Dodała przy tym, że nigdy do tej pory nie odczuwała takiego strachu jak w tej chwili.
- Ten mój strach jest jak najbardziej realny - tłumaczyła. - Moja przyjaciółka z Turcji chce wysłać do Polski na studia swoją córkę. I ja się o tę jej córkę bardzo boję, bo ona będzie na uczelnię jeździła tramwajami i autobusami. I w tych tramwajach będzie rozmawiała po angielsku albo po turecku. Boje się, że coś może się jej w Polsce przydarzyć. A ten realny mój strach świadczy choćby o tym, że jesteśmy na granicy przyzwolenia, że musimy sobie uzmysłowić, iż jeśli w tej chwili bije się w Polsce dlatego tylko, że ktoś ma ciemniejszy kolor skóry, że bije się z powodu innej wiary i innego języka, to niedługo może się zdarzyć, że ktoś zostanie pobity, bo ma inne poglądy. A to już jest straszne.
- Jestem z jednej strony zażenowana, z drugiej podbudowana - zwierzyła nam się Aneta Zelek, rektor Zachodniopomorskiej Szkoły Biznesu zapytana o reakcje szczecinian na incydent jaki miał miejsce w ubiegłym tygodniu pod klubem studenckim Pinokio w Szczecinie. Właśnie tam wieczorem dwóch studentów - Włoch i Kanadyjczyk, kiedy wychodzili z klubu, zostali zaczepieni przez grupę wyrostków. Jeden z nich - Włoch został uderzony "z bani", prawdopodobnie dlatego, że miał ciemniejsza karnację. Chłopak ma złamany nos. - Zażenowana jestem tym, że w ogóle do takiego incydentu doszło i teraz przed 11 listopada muszę chyba powiedzieć swoim studentom z innych krajów, aby uważali na siebie, bo mogą nie być bezpieczni. Ale muszę także przyznać, że jestem trochę podbudowana reakcją szczecinian po nagłośnieniu sprawy pobicia. Sporo osób zwróciło się do mnie proponując pomoc i swoje zaangażowanie. Między innymi reakcją szefa klubu "Pinokio", klub pod którym miało miejsce to zajście, który zadzwonił do mnie i powiedział, że zabezpieczył taśmy z monitoringu ze zdarzenia.

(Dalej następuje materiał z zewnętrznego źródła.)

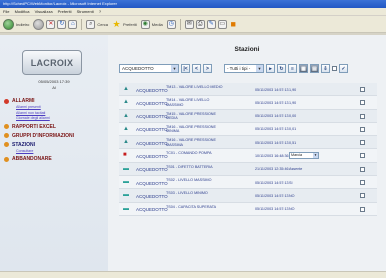 This screenshot has height=278, width=386. What do you see at coordinates (171, 24) in the screenshot?
I see `history-icon: ◷` at bounding box center [171, 24].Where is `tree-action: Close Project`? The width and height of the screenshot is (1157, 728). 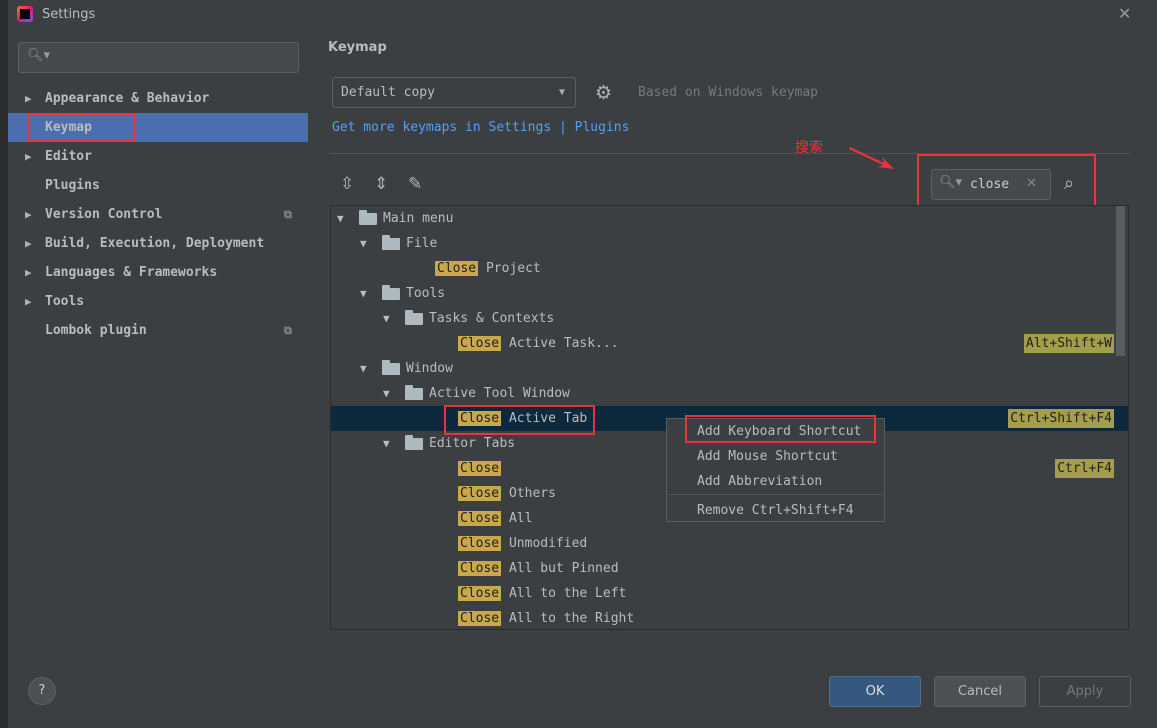
tree-action: Close Project is located at coordinates (730, 268).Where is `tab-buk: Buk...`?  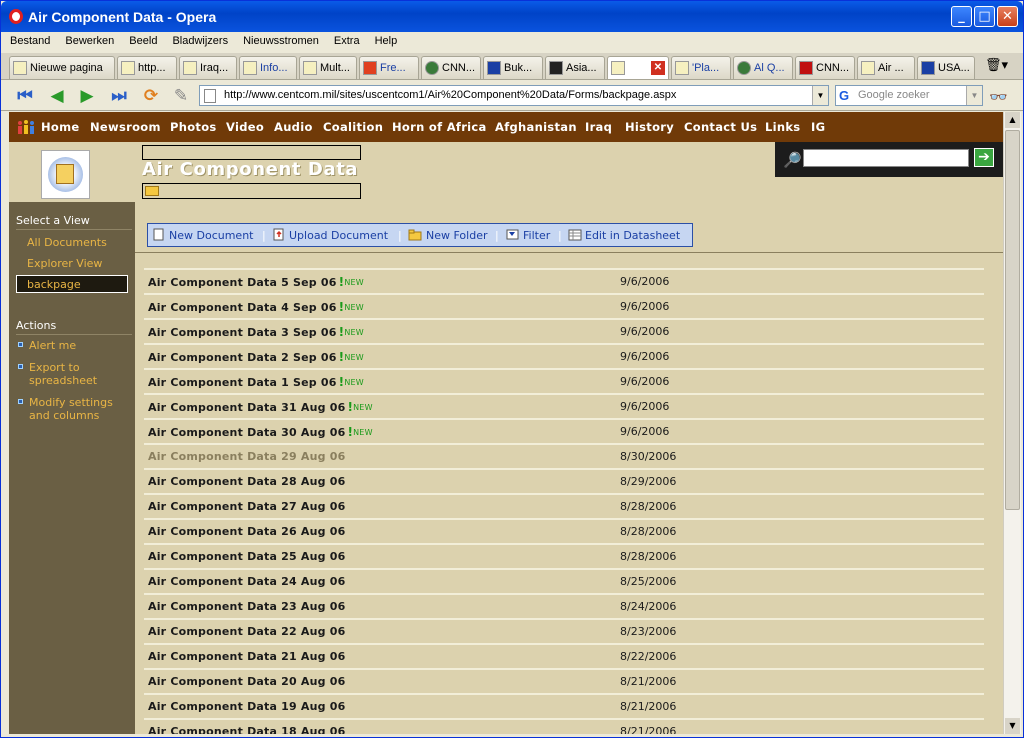
tab-buk: Buk... is located at coordinates (513, 68).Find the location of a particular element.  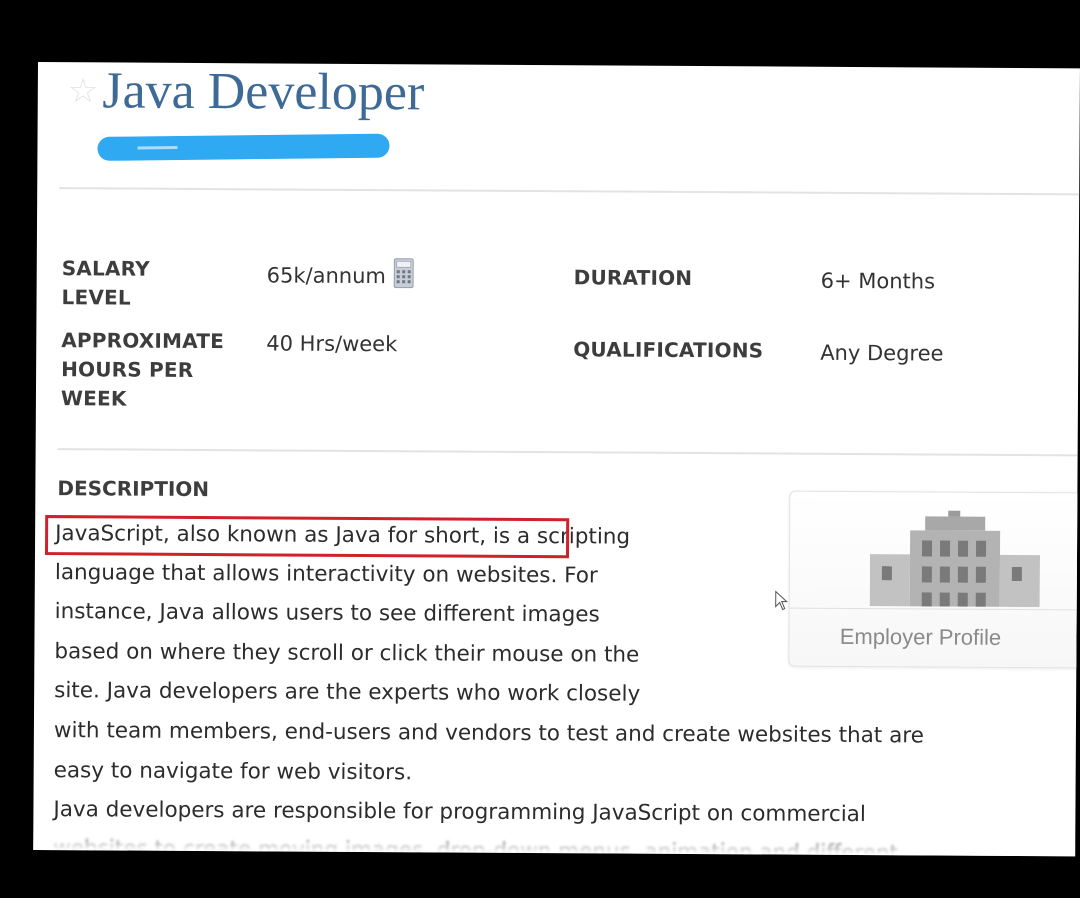

employer-profile-label: Employer Profile is located at coordinates (920, 636).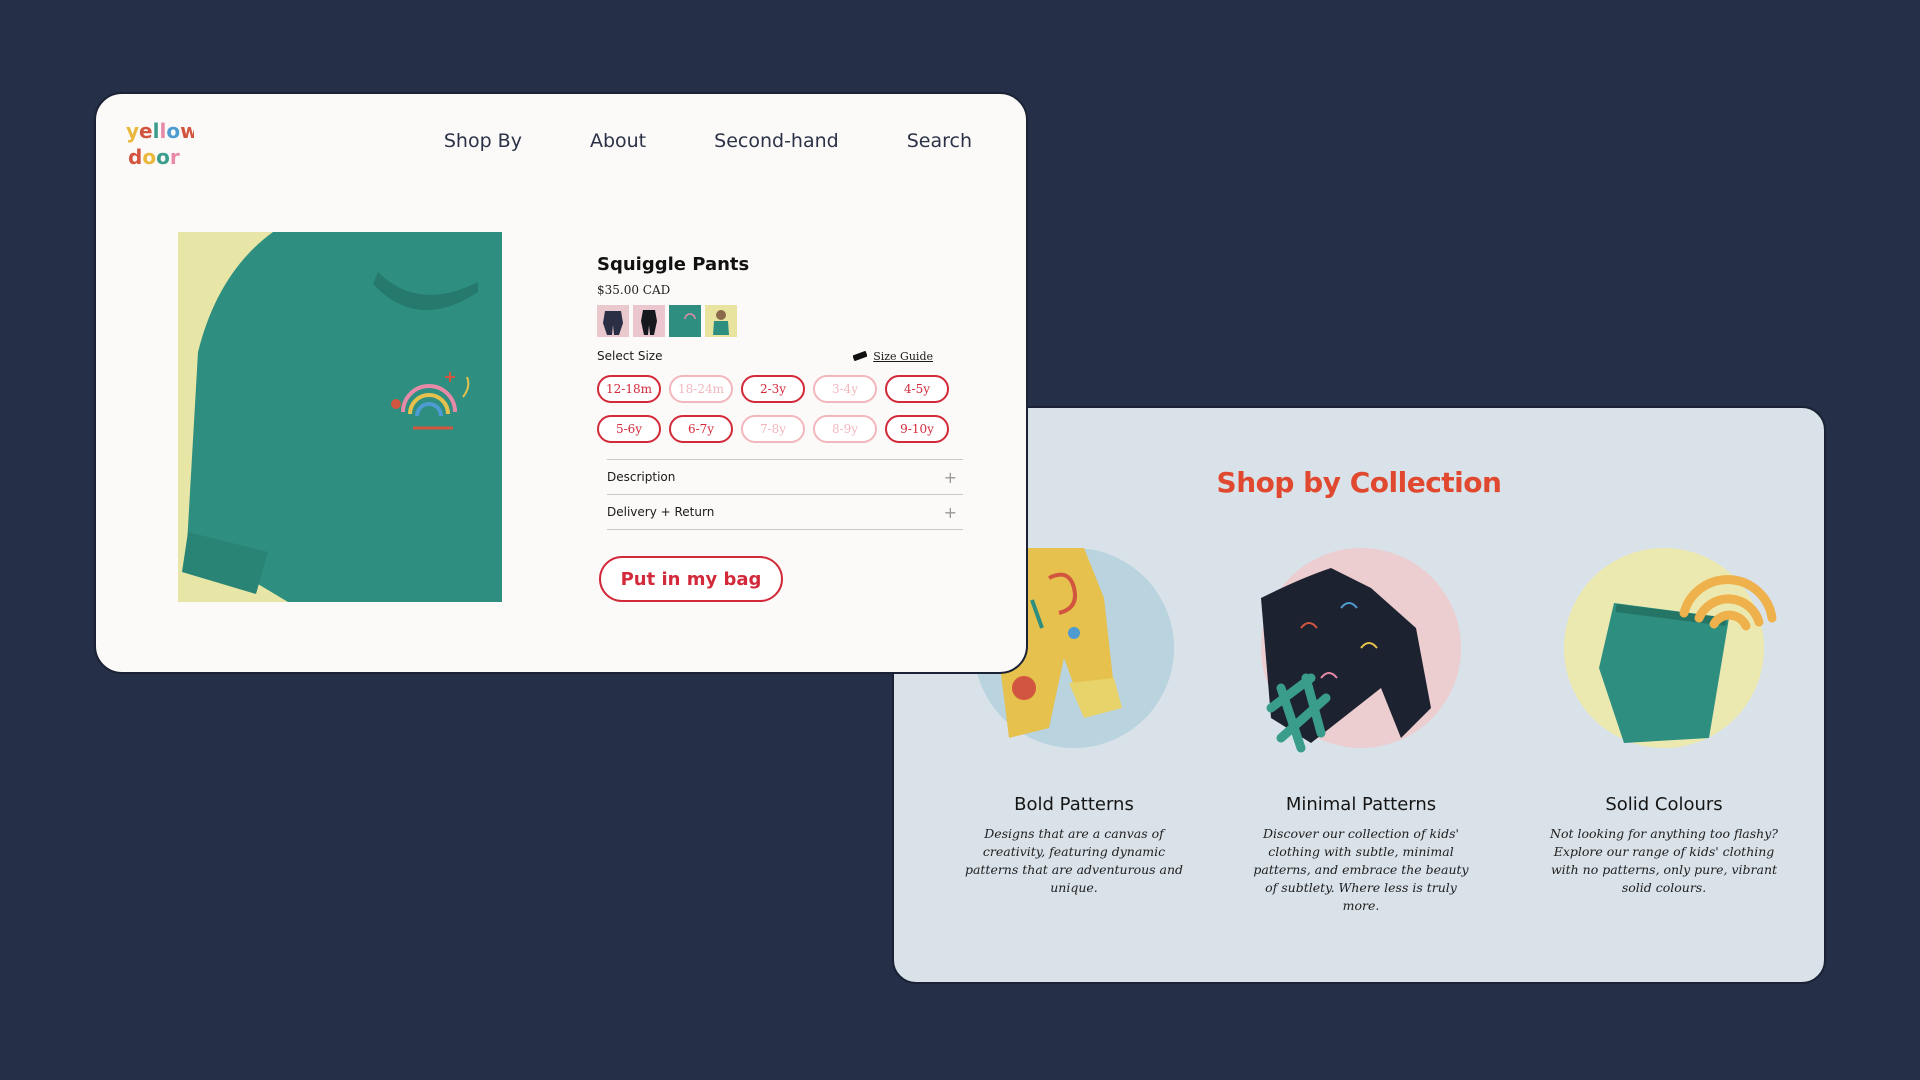 Image resolution: width=1920 pixels, height=1080 pixels. What do you see at coordinates (785, 478) in the screenshot?
I see `accordion-description: Description +` at bounding box center [785, 478].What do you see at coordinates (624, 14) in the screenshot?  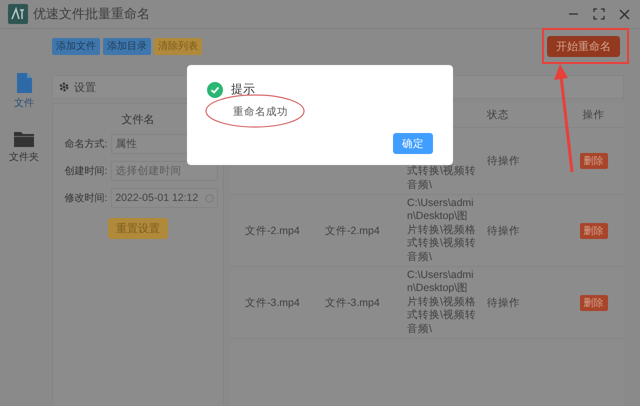 I see `close-icon` at bounding box center [624, 14]. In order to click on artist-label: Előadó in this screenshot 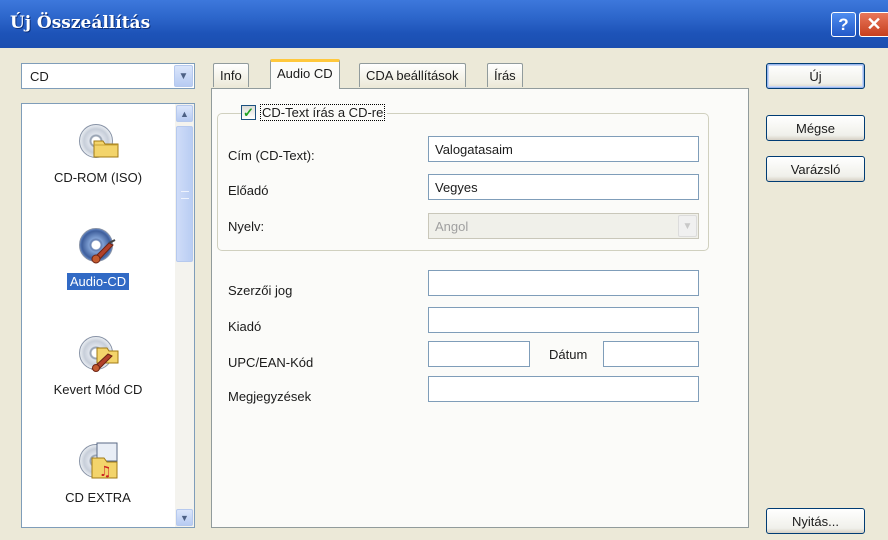, I will do `click(248, 190)`.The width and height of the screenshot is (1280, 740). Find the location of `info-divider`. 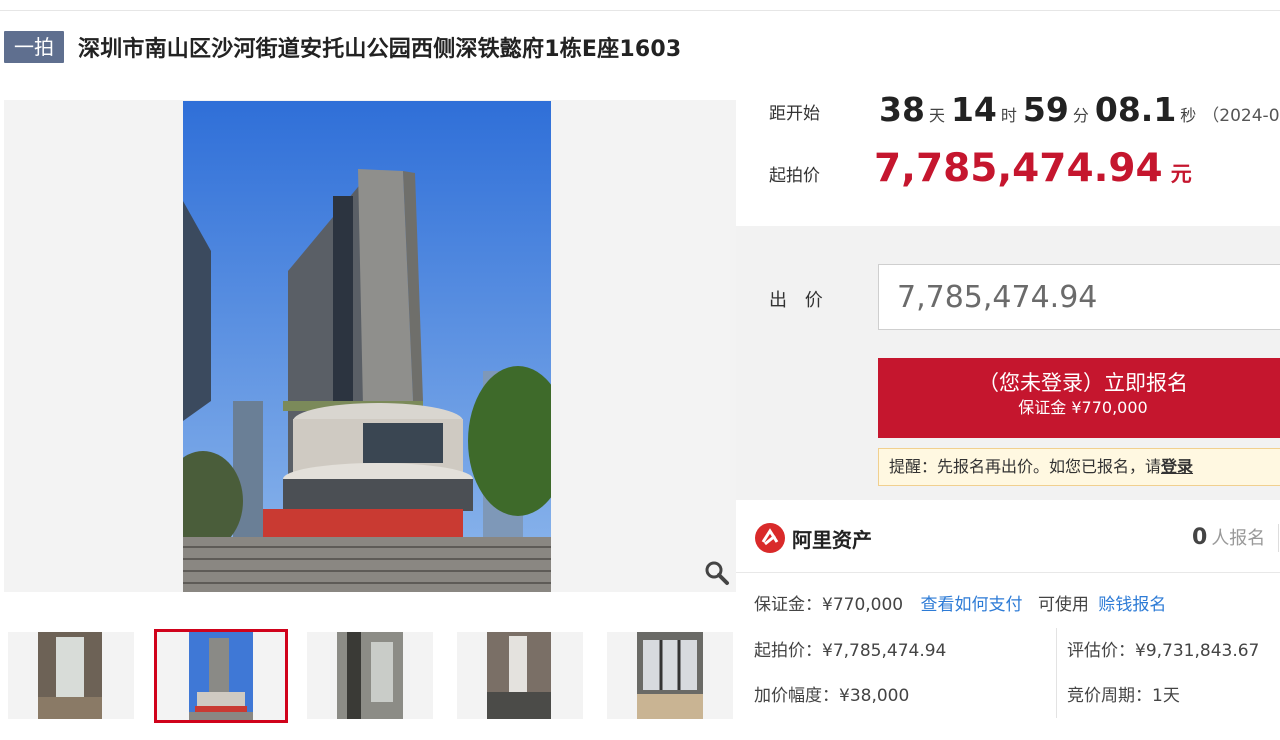

info-divider is located at coordinates (1056, 673). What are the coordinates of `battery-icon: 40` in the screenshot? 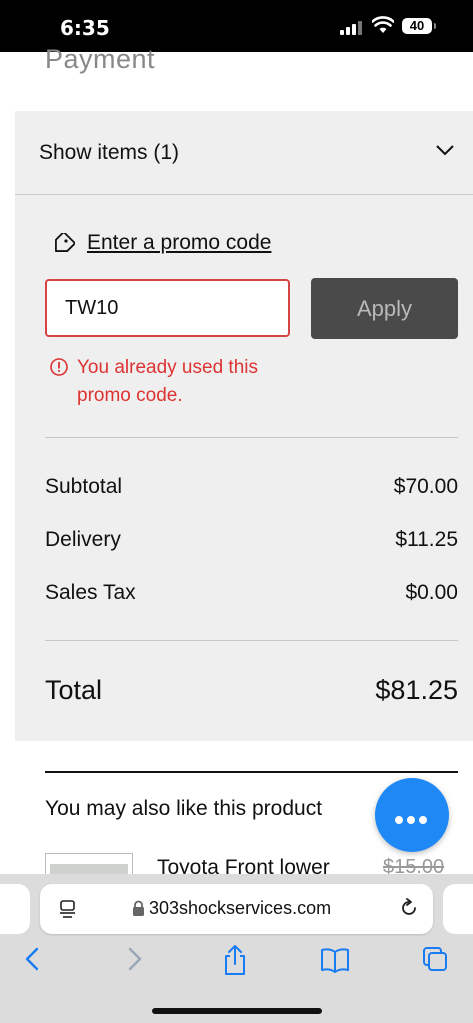 It's located at (419, 26).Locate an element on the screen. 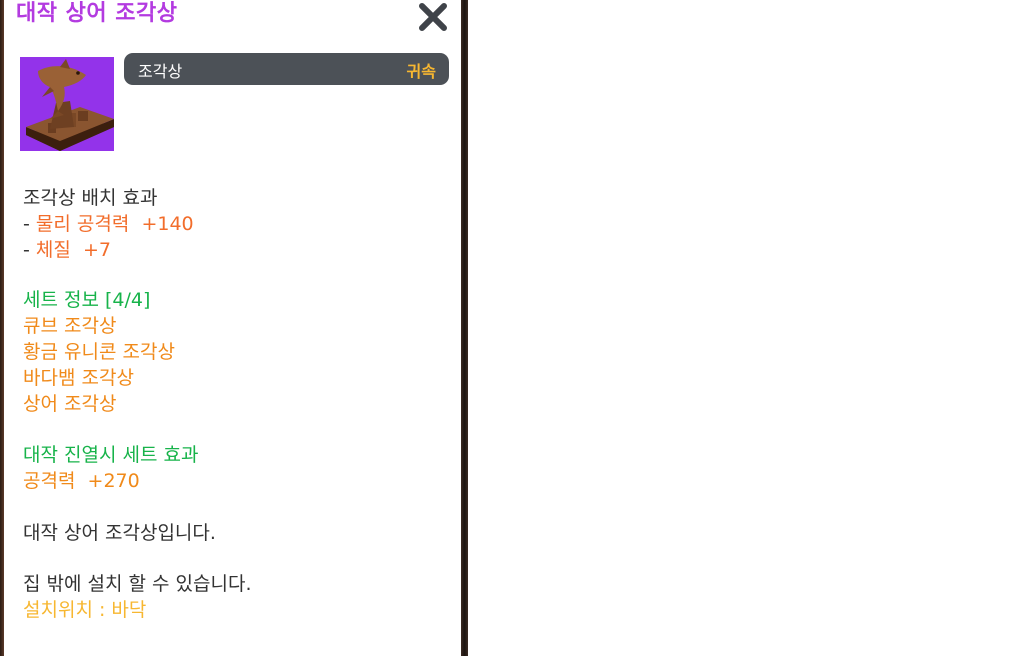 This screenshot has width=1024, height=656. set-member-item: 상어 조각상 is located at coordinates (70, 404).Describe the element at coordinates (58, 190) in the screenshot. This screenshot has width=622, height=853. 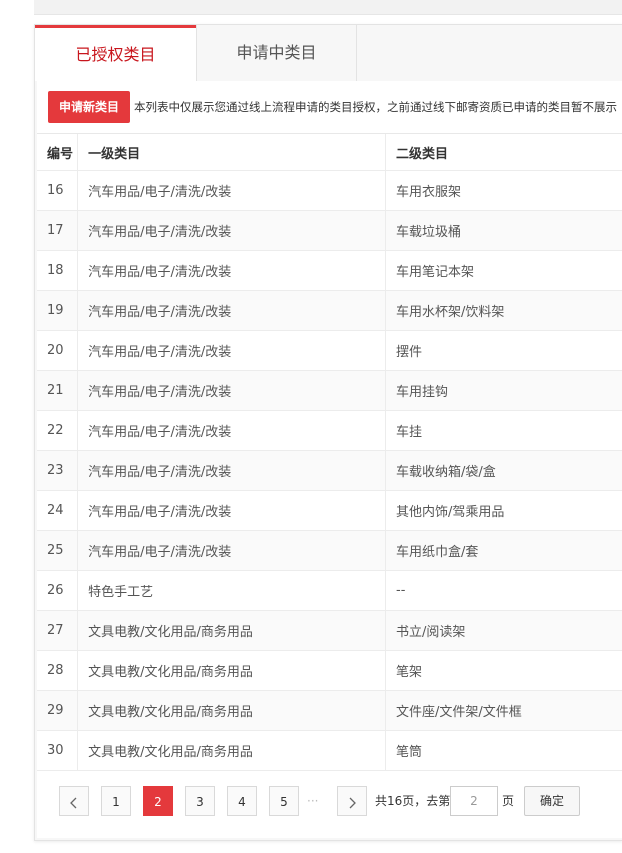
I see `cell-num: 16` at that location.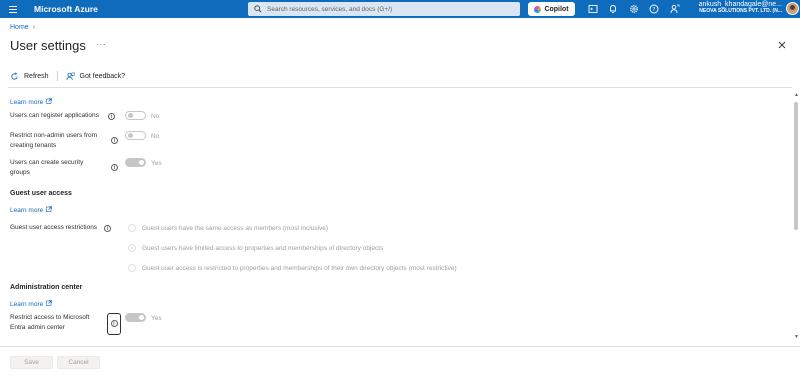 The width and height of the screenshot is (800, 376). I want to click on security-groups-label: Users can create security groups, so click(46, 168).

Zareagowała także Policja szczecińska, która zobowiązała się, że w ciągu dwóch tygodni zorganizuje specjalne spotkanie, na którym wyjaśni studentom jak maja się w podobnych sytuacjach zachowywać, co robić i jak interweniować.
- To całe zamieszanie w związku z pobiciem naszego studenta wcale naszej uczelni nie służy - żaliła się profesor Aneta Zelek. - Niestety, przekaż w świat pójdzie, że może jest na uczelni fajnie, ale że tu czasami biją.